The complication is that these don't often agree with each other. I had one example where there was an N(10) age that was about 3.3 billion years old, and an N(50) age for the same surface that corresponded to 3.9 billion years old. No, I didn't make a mistake, that's what the math shows.

So how do you get ages that differ by 15%? Well, first, I think it's important to again mention that our absolute age chronology is estimated to be accurate to around a factor of 2. 15% is smaller than a factor of 2.

But beyond that, the reason is that the crater population on a given surface doesn't always follow the established functions that it quote-unquote "should." There could be other processes going on that act to modify the crater population, and usually those are the resurfacing ones I just talked about.

The way this manifests is that as you use smaller craters, you tend to get younger ages. So in that example, my N(10) age was 3.3 billion and my N(50) age was 3.9 billion -- the smaller craters gave a younger age because, what likely happened, is that something acted to erase the smaller craters so there weren't as many as should be on a surface that's 3.9 billion years old. The bigger ones still survived, so they gave the age that the surface more likely is.

And that's how we deal with this issue: When assigning an age - be it a relative crater age or an absolute model crater age - we try to use the largest craters possible to avoid these resurfacing issues.

Complications and Caveats: Changing Size-Frequency Distribution of Impactors

But, what also or instead might be going on is that the actual population of impactors that struck the surface may have changed with time and be different from the standard isochrons.

There is evidence that the size-frequency distribution of impactors (remember: that's the number of craters of certain sizes) has changed with time, most notably being somewhat different before around 4 billion years ago.
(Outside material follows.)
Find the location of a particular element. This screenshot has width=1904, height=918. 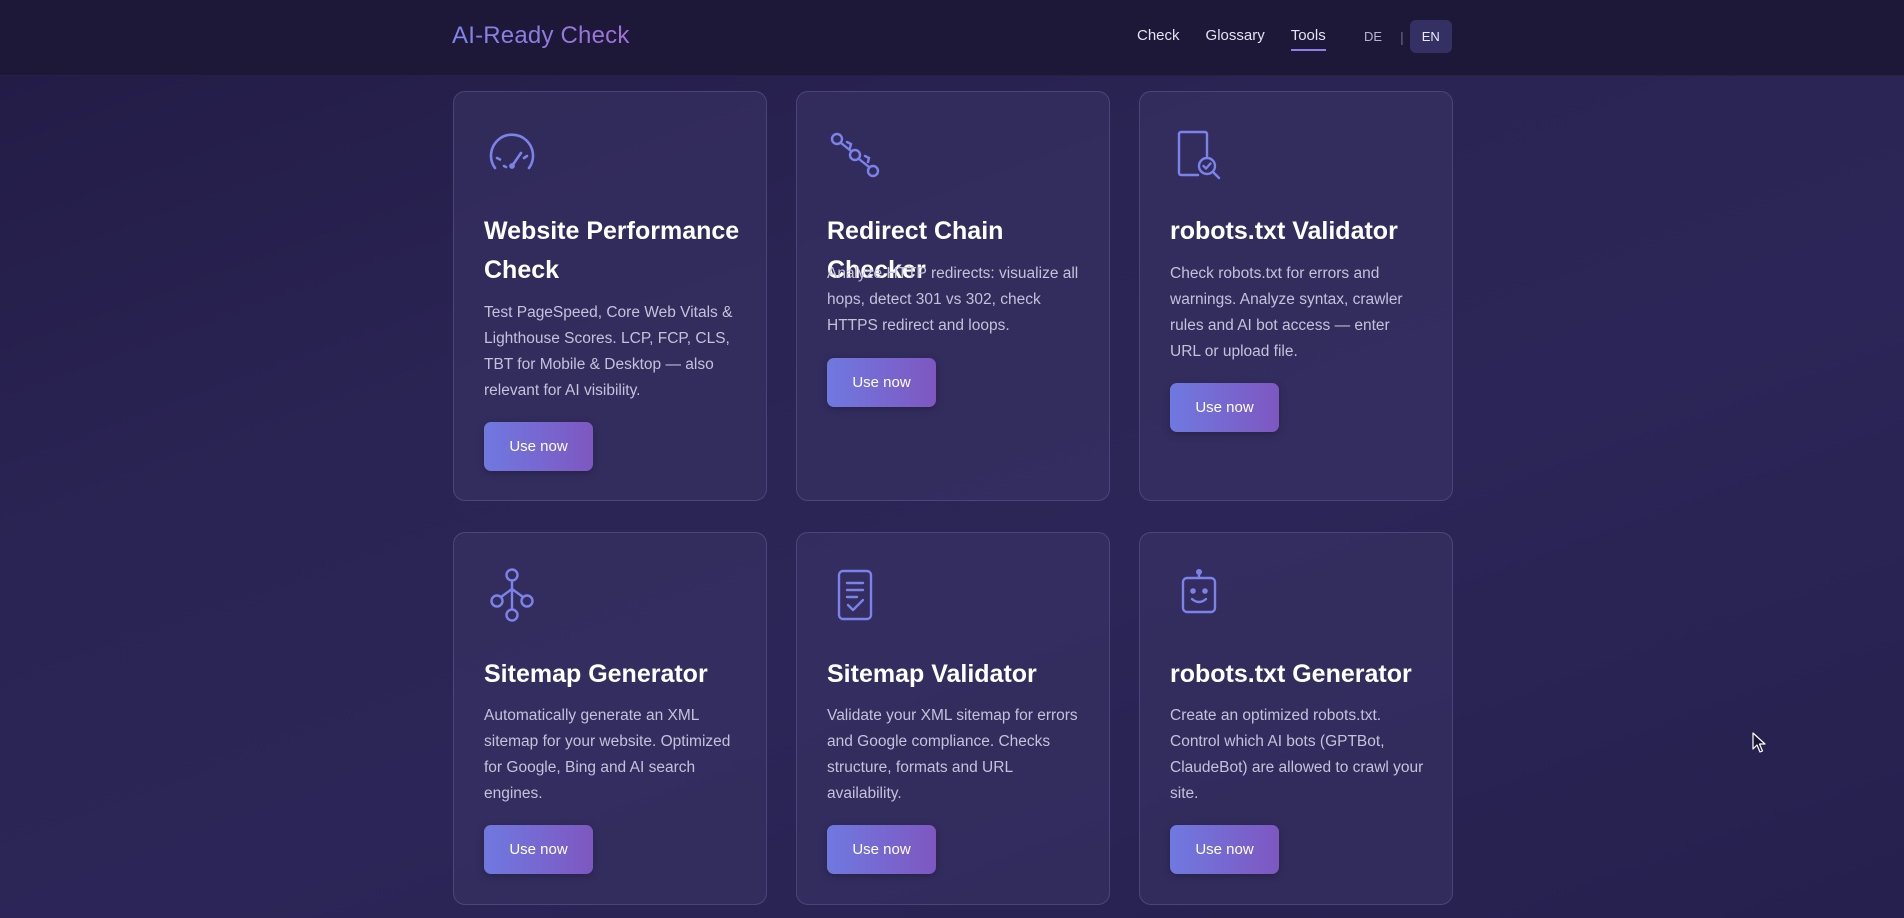

main-nav: Check Glossary Tools is located at coordinates (1244, 39).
This means that if those isochrons were developed based on a surface that's 3 billion years old, they aren't accurate for one that's 4.2 billion years old, so you can't just scale it to a higher crater density to give it an older age.

This is a known complication with crater age dating, but again, it ONLY affects ABSOLUTE ages, not relative ages. For relative ages, we're still talking about the basic idea that if you have more craters of a certain size, your surface is older.
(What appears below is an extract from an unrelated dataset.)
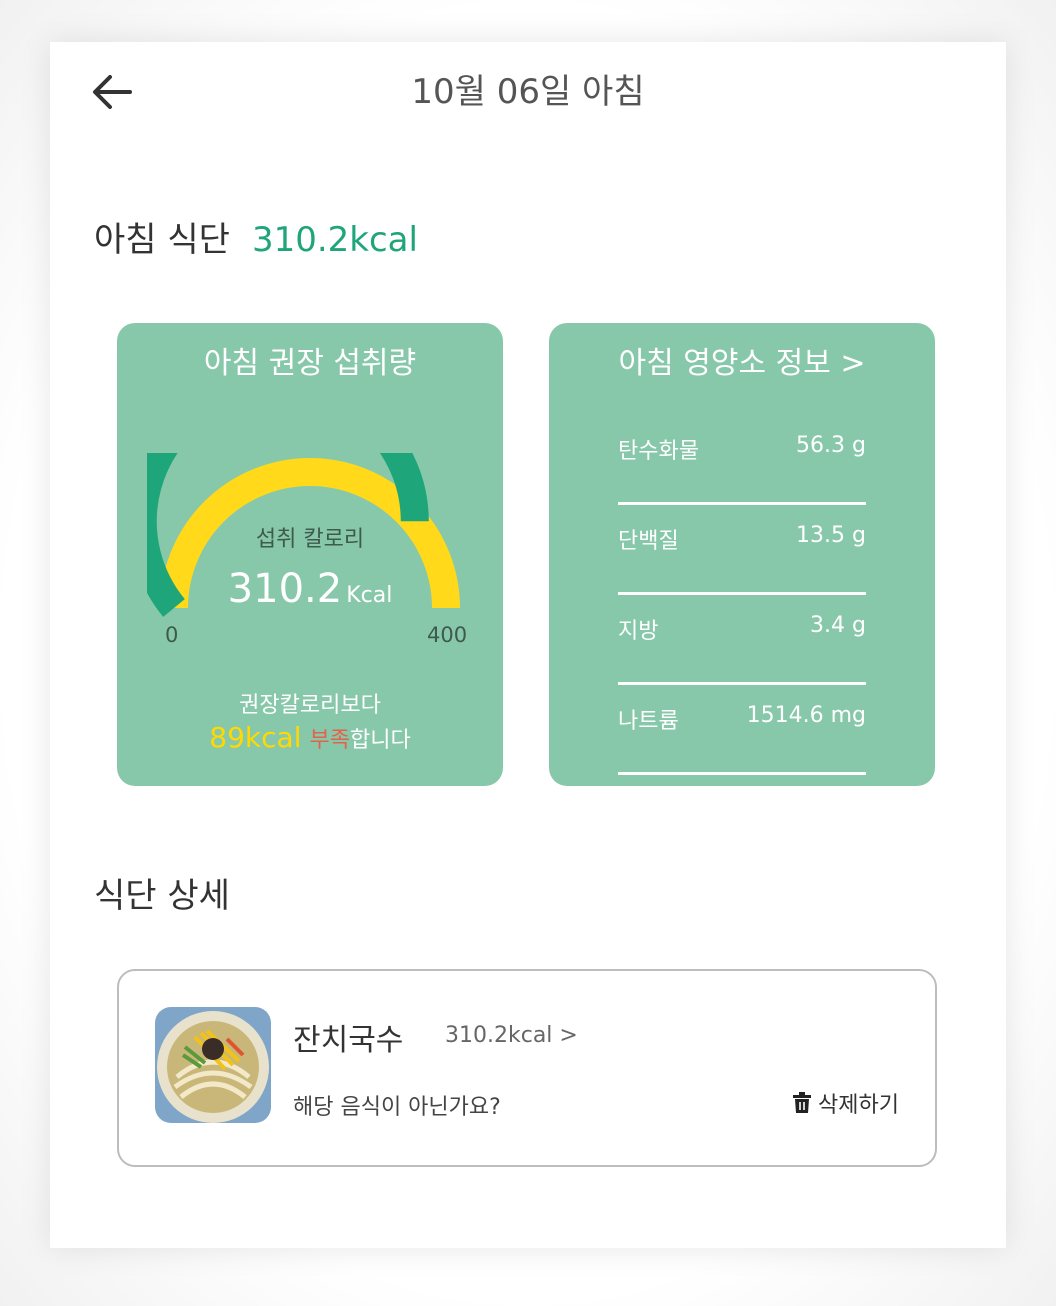 This screenshot has width=1056, height=1306. I want to click on delete-button: 삭제하기, so click(846, 1103).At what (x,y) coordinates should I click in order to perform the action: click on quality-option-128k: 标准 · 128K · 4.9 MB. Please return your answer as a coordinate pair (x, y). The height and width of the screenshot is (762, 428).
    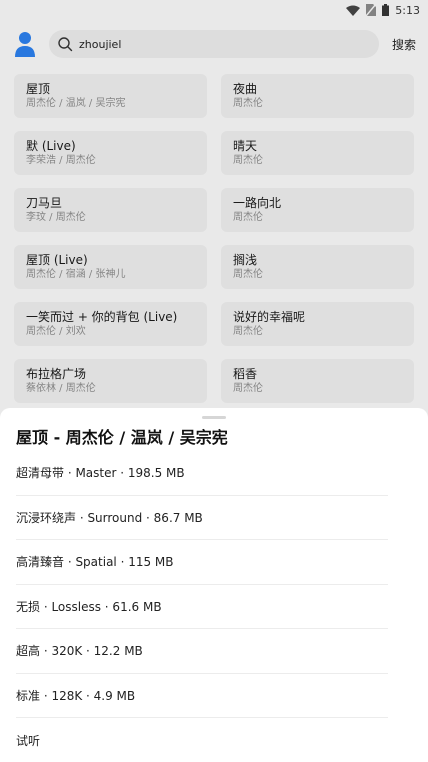
    Looking at the image, I should click on (202, 696).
Complications and Caveats: Secondary Craters

A final complication that I'm only going to describe in this episode but go into much more detail in the next one is secondary craters.

I started this episode off by stating that one of the assumptions of crater age dating is that craters form randomly over a surface and at a statistical rate. Secondary craters are neither of these.
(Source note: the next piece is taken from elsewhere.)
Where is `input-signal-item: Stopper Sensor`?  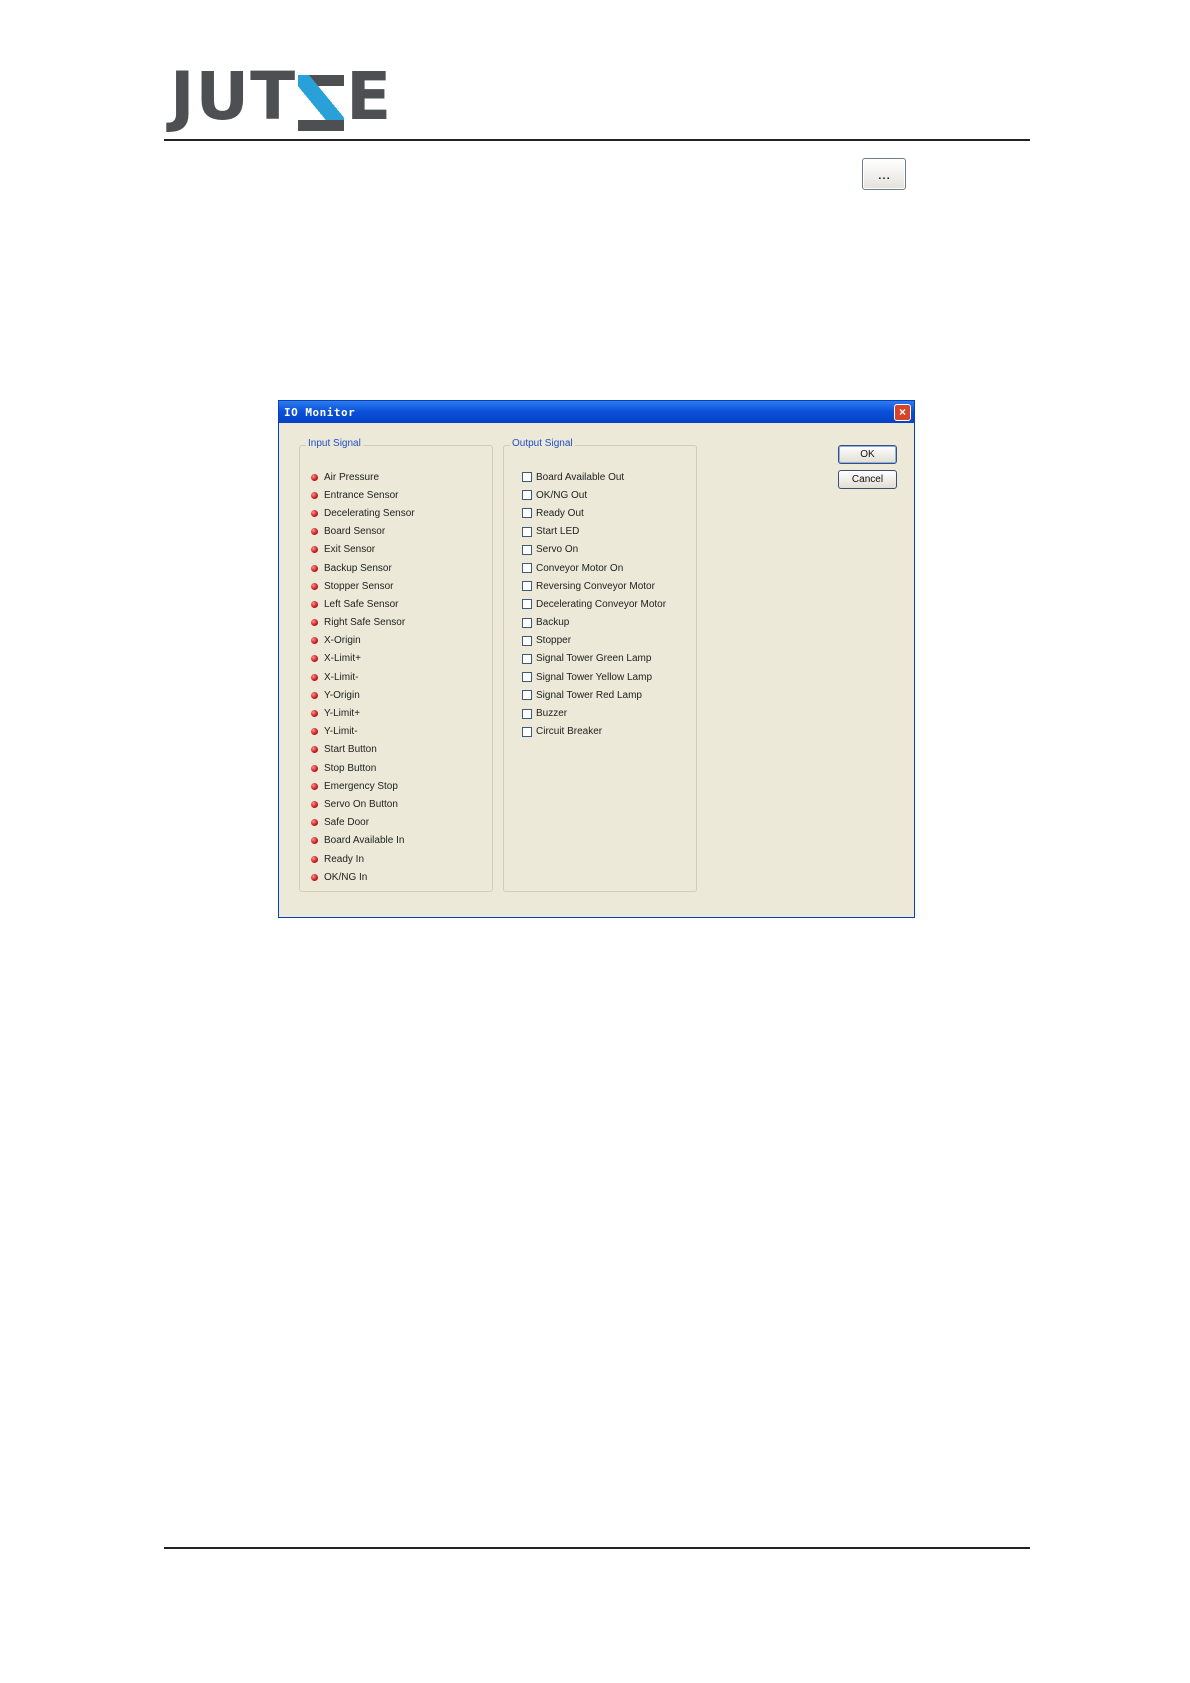 input-signal-item: Stopper Sensor is located at coordinates (363, 586).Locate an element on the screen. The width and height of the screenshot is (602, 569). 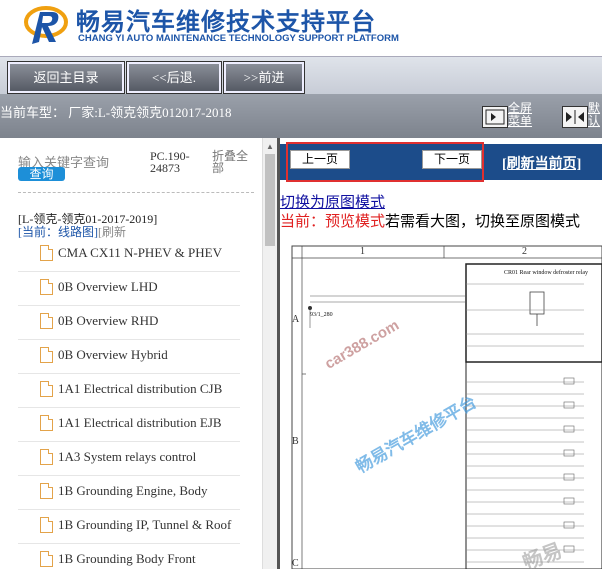
list-item: 1A1 Electrical distribution CJB is located at coordinates (129, 391).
A primary impact happens when something extraplanetary strikes the surface and makes a crater. From this, stuff gets shot out that we call "ejecta." If you have a large enough block of ejecta that's cohesive - as in, it doesn't shatter as it flies out - then when it lands on the planet, it can form its own crater. We call that a "secondary crater."

So, secondary craters happen at the same effective instant in time as a primary crater does. And, secondary craters are near to that primary impactor. This neither happens randomly with time nor randomly across the planet.

That poses a complication for crater age dating, and it's one that young-Earth creationists like to bring up and as such, I'll talk about it in Episode 41, due out next Sunday.

Summary: So, to recap and bring it all back together, the fundamental idea behind crater age dating is that a surface with more craters is older. You can expand this to using different diameters, to calibrating your relative scale of basic crater densities to an absolute timescale if you have radiometrically dated when some of your key mapped craters formed, and as with any tool, there are complications. Its within those complications that, just like with radiometric dating, young-Earth creationists will stake their claims that the whole technique is flawed and the entire solar system is 6000 years old. But that's a topic for another episode ... the next one, in fact.